Staff at Newcastle Airport face being stood down without access to JobKeeper because the business is ineligible for the government subsidy.
Australian Aviation understands the business can’t claim for the handout because of its local government ownership structure, which mirrors a similar situation faced by Victoria’s busiest regional airport, Mildura.
Newcastle Airport chief executive Dr Peter Cock said on Thursday he has applied to the Industrial Relations Commission to allow the business to temporarily stand down workers, with a hearing set for 25 September.
“This is something we hoped we would never need to consider, however, the ongoing economic impact of closed borders has made our situation untenable,” said Dr Cock.
“Our passenger traffic and related income have been decimated since late March, however, to date, we have managed to keep most of our permanent staff employed throughout the pandemic.
“Unfortunately, in the short term this cannot continue, though for the sake of the region we need to be able to ramp up quickly to take advantage of the recovery when it inevitably occurs.
“We have been unsuccessful in securing JobKeeper funding, despite continuing to prosecute our case with the ATO. This has clearly placed more financial strain on the business.”
The JobKeeper package was introduced to provide coronavirus-effected business with an initial $1,500 per employee, per fortnight.

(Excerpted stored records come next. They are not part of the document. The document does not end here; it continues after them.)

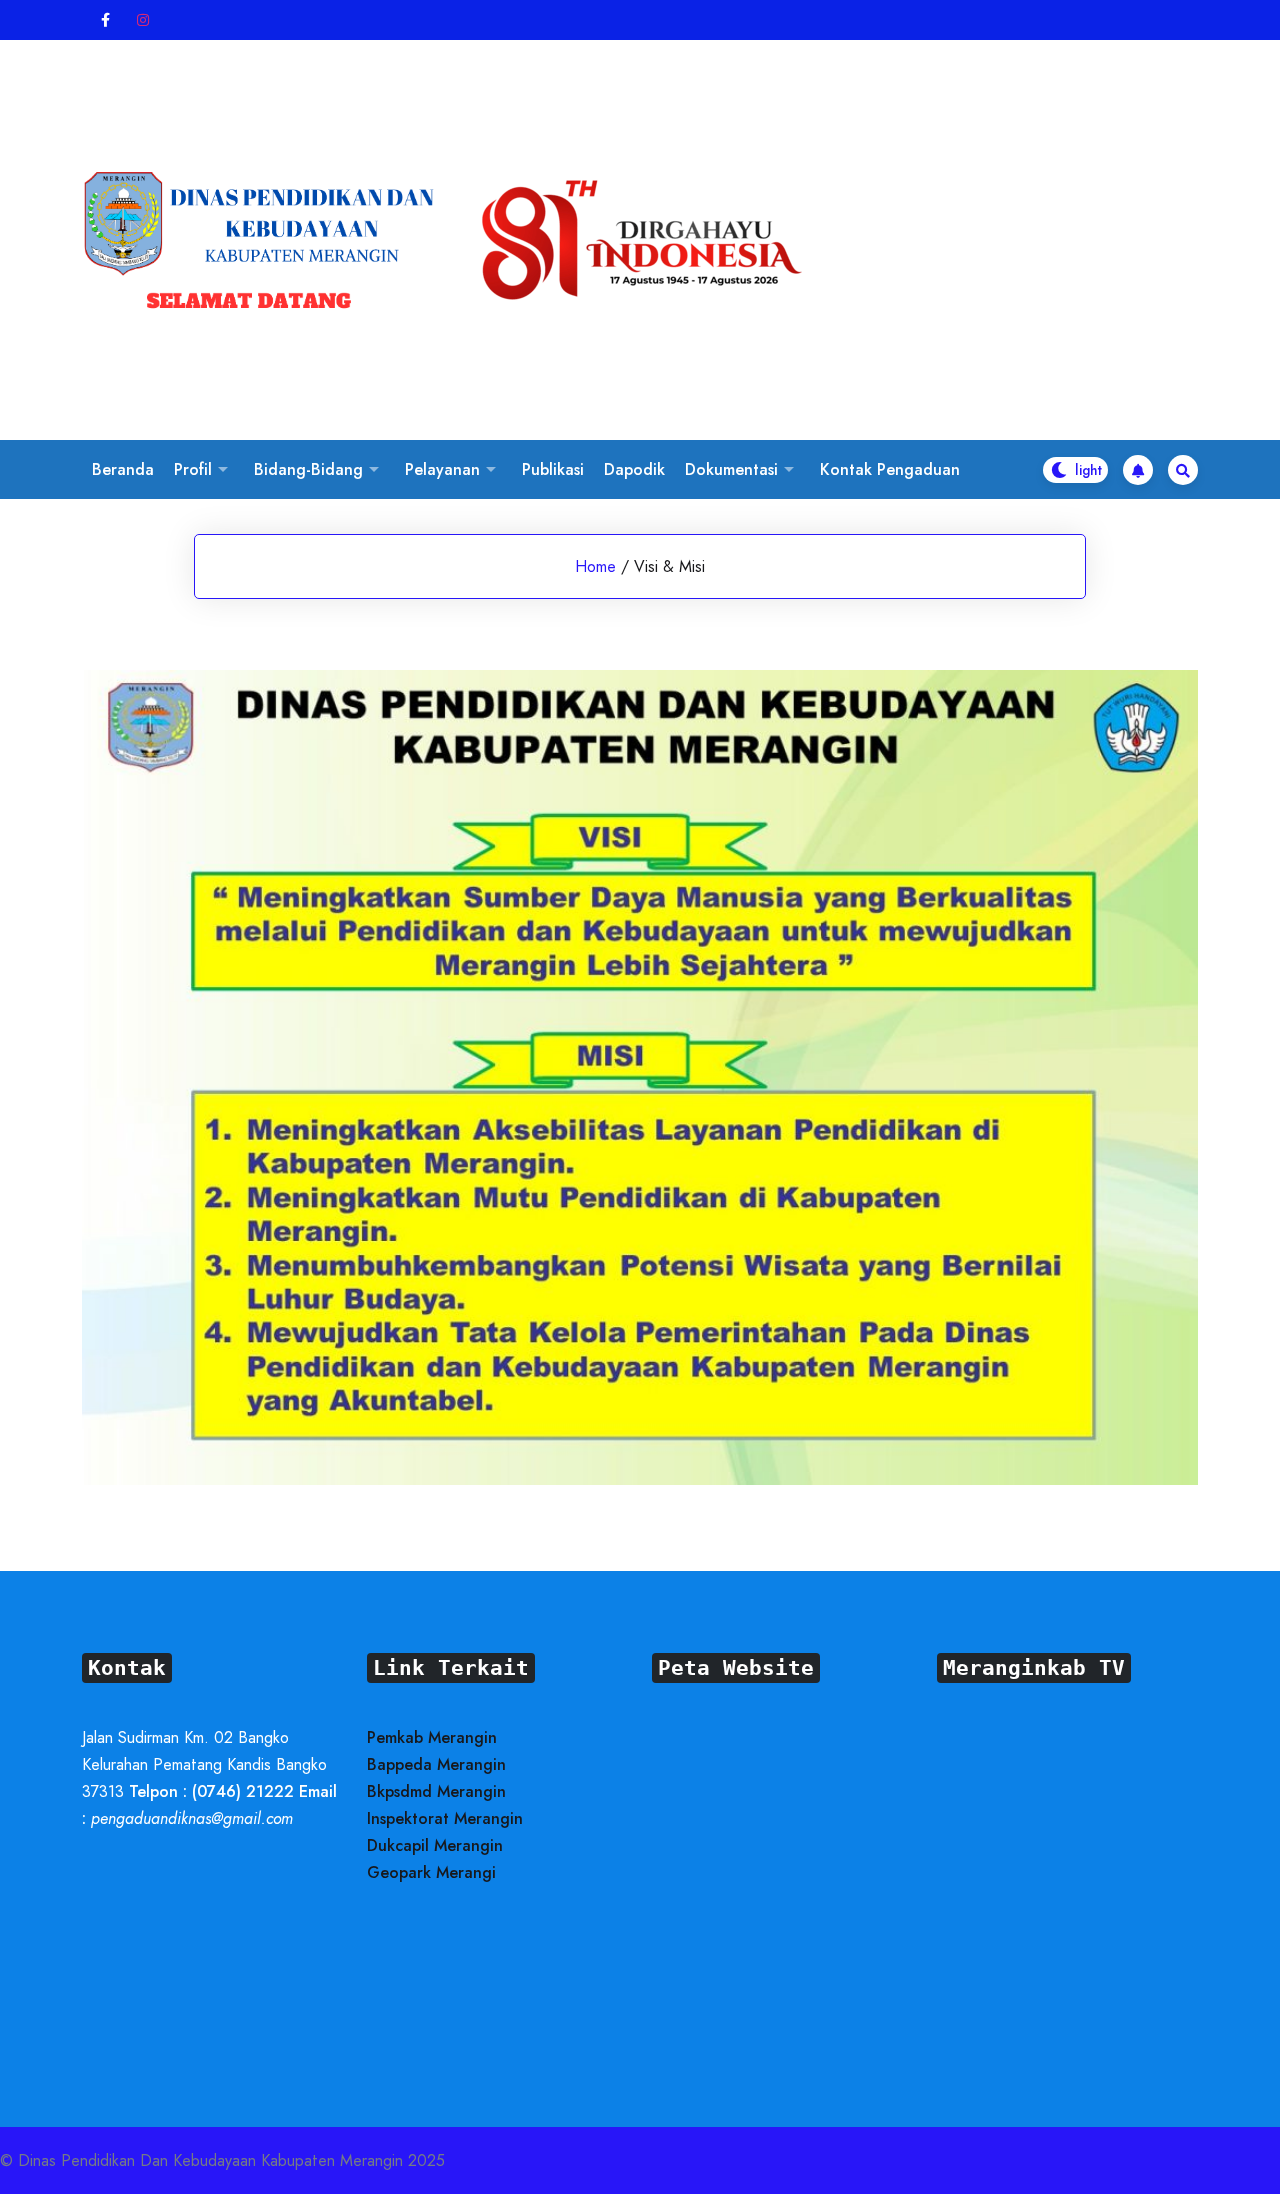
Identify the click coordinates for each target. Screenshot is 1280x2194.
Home (595, 566)
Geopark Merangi (431, 1872)
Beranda (123, 469)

Companies are then legally obliged to pass that payment onto workers in a bid to keep the economy active during the pandemic.
However, the scheme has proved problematic for much of the aviation industry.
Many airport workers, such as those at Newcastle, are locked out of the financial package because their firms are council-owned; while staff at dnata were similarly told they were no longer eligible because their company is owned by a foreign government.
In May, the chairman of Mildura Airport has become Australia’s first airport boss to call for the JobKeeper scheme to be extended after it emerged the initiative was $60 billion under budget.
“We are owned by the government but we’re a private company with one shareholder, which is Mildura City Council,” explained O’Donnell. “We’ve never gone to the council for operational support. We’ve been fully self-sufficient but we can’t access any of the support.”